Hal Plotkin has written an informative piece for SF Gate about a controversial new technique for seeding plankton growth in our oceans.
See:
Ocean Rescue
Planktos Foundation hopes to reduce global warming by fertilizing the seas.
A group of scientists say it may be possible to simultaneously reduce global warming and increase dwindling supplies of fish around the world by adding relatively tiny amounts of powdered iron to the ocean.
Although the concept is controversial, several demonstration experiments have already been conducted, including by the Half Moon Bay-based Planktos Foundation, which hopes to eventually turn the cultivation of plankton forests at sea into an environmental-restoration business similar to reforestation on land.

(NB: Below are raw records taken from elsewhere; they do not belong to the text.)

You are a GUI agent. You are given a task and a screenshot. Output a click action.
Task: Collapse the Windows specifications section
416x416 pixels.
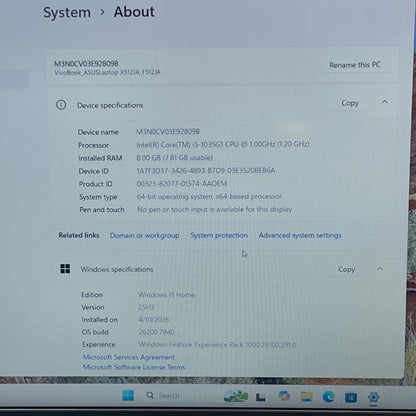tap(380, 268)
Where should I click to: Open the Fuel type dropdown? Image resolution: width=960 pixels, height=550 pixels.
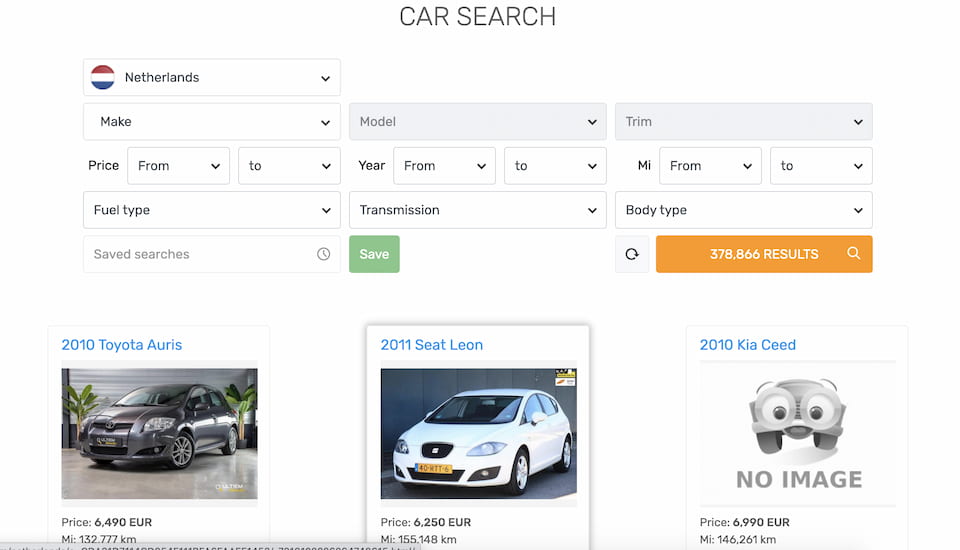pyautogui.click(x=212, y=210)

The proposal has sparked considerable debate within the scientific and environmental communities, in part, because some energy and oil companies see it as a possible way to offset atmospheric pollution caused by their products. If it works, its backers say, the idea could help save humanity from the twin dangers of dying oceans and an overheated planet. On the other hand, others see it as an unworkable scheme that would interfere with nature, one that could lead to consequences even more dire than those it seeks to address.
I’ve heard that the prion diseases may not be caused by infectious agents, but by anticholinergic concentrations of either aluminum or pesticide residues with similar action. The Ecologist magazine has at least one good article on this.

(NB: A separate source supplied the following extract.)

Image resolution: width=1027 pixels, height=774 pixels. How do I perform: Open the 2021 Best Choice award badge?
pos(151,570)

Thanks for the iron fertilization link. While risky, It may be the only profitable, therefore do-able, CO2 and greenhouse effect reduction method.
It also might help restore ocean fisheries. Debbie Mackenzie’s fisherycrisis.xxx has some interesting data on CO2 rise patterns and fishing pressure, and on un-noticed possible effects of heavy fishing – the more I look at her writings and related articles by others on the web, the more I think she’s right.